Die fünfköpfige ehrenamtliche „Kommission zum Status der Abgeordneten der Bürgerschaft“ unter Leitung des früheren Landesrechnungshof-Präsidenten Hermann Granzow war 1997 von Parlamentspräsidentin Ute Pape (SPD) berufen worden. Die Mitglieder führten unter anderem eine Befragung aller 121 ParlamentarierInnen durch. Ihre Erkenntnisse und Empfehlungen füllen einen 50-seitigen Bericht, der gestern offiziell vorgestellt wurde.

„Mit Priorität“, so Granzow, sollten in Hamburg Wahlkreise eingerichtet werden. Es würde zu einer „größeren Unabhängigkeit von den Parteien“ sowie „zu mehr Bürgernähe und weniger Anonymität der Abgeordneten“ führen, wenn diese sich den WählerInnen persönlich stellen müssten. Bislang stehen in Hamburg lediglich von den Parteien aufgestellte Landeslisten zur Wahl. Auf eine exakte Anzahl von Wahlkreisen wollte sich die Kommission nicht festlegen. Granzow verwies auf Vorschläge einer Wahlkreiskommission von 1996, die drei Modelle mit 42, 50 und 57 Wahlkreisen vorgelegt hatte.

Zudem hält die Kommission eine Verkleinerung der Bürgerschaft für möglich, ohne eine konkrete Zahl zu nennen. Hamburg habe im Bundesvergleich „ein relativ großes Landesparlament“. Die Reduzierung könne nicht zuletzt durch ein „Optionsmodell“ erreicht werden. Danach sollten Abgeordnete, die Vollzeit-Parlamentarier werden möchten, höhere Diäten von „brutto 7000 bis 9000 Mark“ erhalten; wer berufstätig bleiben wolle, erhielte weiter die jetzigen Diäten von 4080 Mark brutto.

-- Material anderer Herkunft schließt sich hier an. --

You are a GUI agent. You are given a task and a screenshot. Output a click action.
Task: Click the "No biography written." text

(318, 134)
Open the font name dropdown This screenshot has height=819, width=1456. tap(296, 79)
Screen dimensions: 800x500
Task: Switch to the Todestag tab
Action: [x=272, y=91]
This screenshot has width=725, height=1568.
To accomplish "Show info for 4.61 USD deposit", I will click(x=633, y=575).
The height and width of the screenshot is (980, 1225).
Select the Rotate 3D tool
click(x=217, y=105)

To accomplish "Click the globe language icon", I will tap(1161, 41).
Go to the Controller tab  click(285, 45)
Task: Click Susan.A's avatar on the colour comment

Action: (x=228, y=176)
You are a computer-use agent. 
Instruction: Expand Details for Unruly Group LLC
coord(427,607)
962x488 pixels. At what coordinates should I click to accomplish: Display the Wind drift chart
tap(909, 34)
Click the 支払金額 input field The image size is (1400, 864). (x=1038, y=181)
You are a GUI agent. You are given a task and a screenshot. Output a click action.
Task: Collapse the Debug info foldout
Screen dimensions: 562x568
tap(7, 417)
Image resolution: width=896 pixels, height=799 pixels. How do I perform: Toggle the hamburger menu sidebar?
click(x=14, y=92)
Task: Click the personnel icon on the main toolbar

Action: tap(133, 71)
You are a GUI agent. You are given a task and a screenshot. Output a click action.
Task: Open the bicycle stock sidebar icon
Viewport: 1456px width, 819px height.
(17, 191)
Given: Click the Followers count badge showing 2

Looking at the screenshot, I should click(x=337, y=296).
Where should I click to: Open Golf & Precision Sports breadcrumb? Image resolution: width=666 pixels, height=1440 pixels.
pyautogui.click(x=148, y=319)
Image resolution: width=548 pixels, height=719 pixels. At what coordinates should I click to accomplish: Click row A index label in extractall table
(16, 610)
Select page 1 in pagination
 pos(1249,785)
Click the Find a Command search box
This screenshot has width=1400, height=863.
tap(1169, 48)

Nachdrücklich plädiert die Kommission für „eine Unvereinbarkeit von Amt und Mandat“ zumindest bei höheren Funktionen des öffentlichen Dienstes. Zur Zeit sind 24 Abgeordnete als Angestellte oder Beamte in Behörden, öffentlichen Unternehmen oder Parteien tätig. Eine „zentrale Aufgabe“ sei es, „das Gefälle“ zwischen Senat und Parlament zu beseitigen. Die in Hamburg traditionelle Machtarroganz von Regierungsmitgliedern gegenüber dem Parlament müsse „abgebaut“ werden. Sie sollten, so Granzow, „von ihrem hohen Ross runterkommen“.

Sämtliche Fraktionen sowie Senatssprecher Ludwig Rademacher behaupteten gestern, sie fänden die Kommissionsempfehlungen „interessant, konstruktiv, bedenkenswert“ und ähnliches. In den Debatten des Verfassungsausschusses, dem der Bericht zugeleitet wird, dürfte sich zeigen, wie ernst diese Beteuerungen zu nehmen sind.